Si l’agriculture arrive à se positionner comme une entreprise rentable, elle attirera les capitaux, les talents et la main d’œuvre nécessaires à sa transformation durable.
Il faut tout de même noter que la pauvreté et le développement rural en particulier est multi dimensions. Elle requière donc des approches multi dimensionnelles pour espérer en arriver à bout. L'orientation agricole est nécessaire, mais pas suffisante pour réduire la pauvreté à grande échelle et assurer une prospérité mondiale partagée. L'éducation et l'autonomisation sont essentielles pour aider les pauvres à concevoir leur propre avenir. L'Afrique est la population mondiale la plus jeune, et en croissance rapide. En 2016, la population africaine était estimée à environ 1,2 milliard, avec une prévision de 1,7 milliard en 2030 et 2,5 milliards en 2050, ce qui pourrait représenter un quart de la population mondiale. Les jeunes représentent 60% de cette population et les 15-24 ans sont déjà plus de 200 millions aujourd'hui, dans 20 ans ils seront 350 millions. Une attention particulière devrait être accordée à cette jeunesse. Autonomiser ces jeunes aujourd'hui est la clé de voûte pour aider le continent à tirer parti de son dividende démographique et réduire du même coup l'immigration massive en cours vers les pays du nord. Ainsi, l'Afrique pourra contribuer d’avantage à la création de richesses mondiales. Tous les pays développés pourraient ainsi en tirer parti pour revitaliser leur croissance dans des économies déjà en berne avant que la crise du corona virus ne vienne enfoncer le clou.
Par ailleurs, dans les ménages pauvres, les femmes jouent un rôle central dans la vie quotidienne des familles.
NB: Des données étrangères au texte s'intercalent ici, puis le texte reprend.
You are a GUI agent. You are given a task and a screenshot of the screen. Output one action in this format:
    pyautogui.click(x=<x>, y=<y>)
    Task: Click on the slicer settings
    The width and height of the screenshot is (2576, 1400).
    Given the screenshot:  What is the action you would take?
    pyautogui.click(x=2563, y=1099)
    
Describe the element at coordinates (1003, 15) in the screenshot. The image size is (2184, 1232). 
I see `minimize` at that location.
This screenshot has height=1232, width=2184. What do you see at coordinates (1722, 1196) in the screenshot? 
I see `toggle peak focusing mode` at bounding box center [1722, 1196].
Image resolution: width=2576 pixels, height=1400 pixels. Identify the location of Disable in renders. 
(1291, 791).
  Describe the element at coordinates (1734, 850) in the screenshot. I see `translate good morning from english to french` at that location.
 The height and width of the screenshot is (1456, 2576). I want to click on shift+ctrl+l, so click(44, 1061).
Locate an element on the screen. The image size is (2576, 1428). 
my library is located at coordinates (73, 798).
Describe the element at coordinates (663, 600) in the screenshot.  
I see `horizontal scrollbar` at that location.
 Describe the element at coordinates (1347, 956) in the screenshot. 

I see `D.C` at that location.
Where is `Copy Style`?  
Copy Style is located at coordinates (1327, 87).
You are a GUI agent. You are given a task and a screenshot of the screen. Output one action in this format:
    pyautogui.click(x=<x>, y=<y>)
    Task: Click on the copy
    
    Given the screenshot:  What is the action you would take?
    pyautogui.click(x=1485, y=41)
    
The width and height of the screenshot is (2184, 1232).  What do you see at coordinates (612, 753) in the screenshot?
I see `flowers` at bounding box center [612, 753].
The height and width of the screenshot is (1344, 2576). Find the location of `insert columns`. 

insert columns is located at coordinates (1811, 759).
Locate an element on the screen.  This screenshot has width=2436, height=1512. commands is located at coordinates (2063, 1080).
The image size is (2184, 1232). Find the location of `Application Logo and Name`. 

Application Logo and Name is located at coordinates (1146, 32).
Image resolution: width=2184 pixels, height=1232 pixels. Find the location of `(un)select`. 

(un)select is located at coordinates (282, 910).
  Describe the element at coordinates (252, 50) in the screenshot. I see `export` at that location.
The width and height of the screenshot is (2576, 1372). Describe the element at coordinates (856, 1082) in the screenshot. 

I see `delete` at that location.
Lorsque les revenus des femmes augmentent, cela a un impact significatif sur le bien-être des ménages. Pourtant, dans la plupart des pays en développement, l’accès des femmes aux ressources productives de base telles que la terre, l'eau et les finances est limité. Il est nécessaire de faire davantage de plaidoyer pour que les états engagent des politiques fortes et volontaristes pour aider les femmes à accéder à ces ressources vitales à travers le monde, surtout dans les pays en développement.
De plus, il est nécessaire d’aider les pays pauvres à opérer une transformation structurelle de leurs économies face au changement climatique et à la mondialisation. Aider ces pays à adopter un système de production intelligent face au climat au bénéfice de la planète. Les soutenir pour une transition vers des économies décarbonées. Créer un environnement propice qui favorise le commerce équitable afin de leur permettre de vendre leur produit brut sur le marché international à des prix rémunérateurs et d'améliorer les termes de l’échange. De plus, appuyer le développement d’industries pour une transformation locale des produits et des matières première. C’est seulement par ces actions fortes que les organisations internationales contribueront à renforcer les capacités des économies des pays pauvres, créer une richesse plus inclusive. Ainsi, le monde aura plus de chance mettre fin à l'extrême pauvreté et promouvoir une prospérité partagée de manière durable. En améliorant les conditions de vie populations des pauvres à long terme, même face aux chocs climatiques, financiers, politiques et économiques.